Recorded data:
-- Opening Marker --

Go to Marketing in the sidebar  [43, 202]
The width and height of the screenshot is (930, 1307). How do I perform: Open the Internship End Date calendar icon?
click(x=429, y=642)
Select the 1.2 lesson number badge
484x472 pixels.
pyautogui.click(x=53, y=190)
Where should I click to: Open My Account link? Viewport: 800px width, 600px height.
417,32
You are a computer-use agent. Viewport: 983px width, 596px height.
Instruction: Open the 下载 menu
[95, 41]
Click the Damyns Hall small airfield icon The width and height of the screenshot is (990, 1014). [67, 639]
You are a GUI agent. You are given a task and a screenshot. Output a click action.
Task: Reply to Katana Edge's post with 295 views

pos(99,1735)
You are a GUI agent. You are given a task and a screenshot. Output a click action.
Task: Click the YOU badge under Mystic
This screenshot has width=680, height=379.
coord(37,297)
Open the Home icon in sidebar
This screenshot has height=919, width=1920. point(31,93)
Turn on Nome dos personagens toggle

-- Closing Marker --

Work out the count of lines in the data above containing the string "badge". Give it alone.

2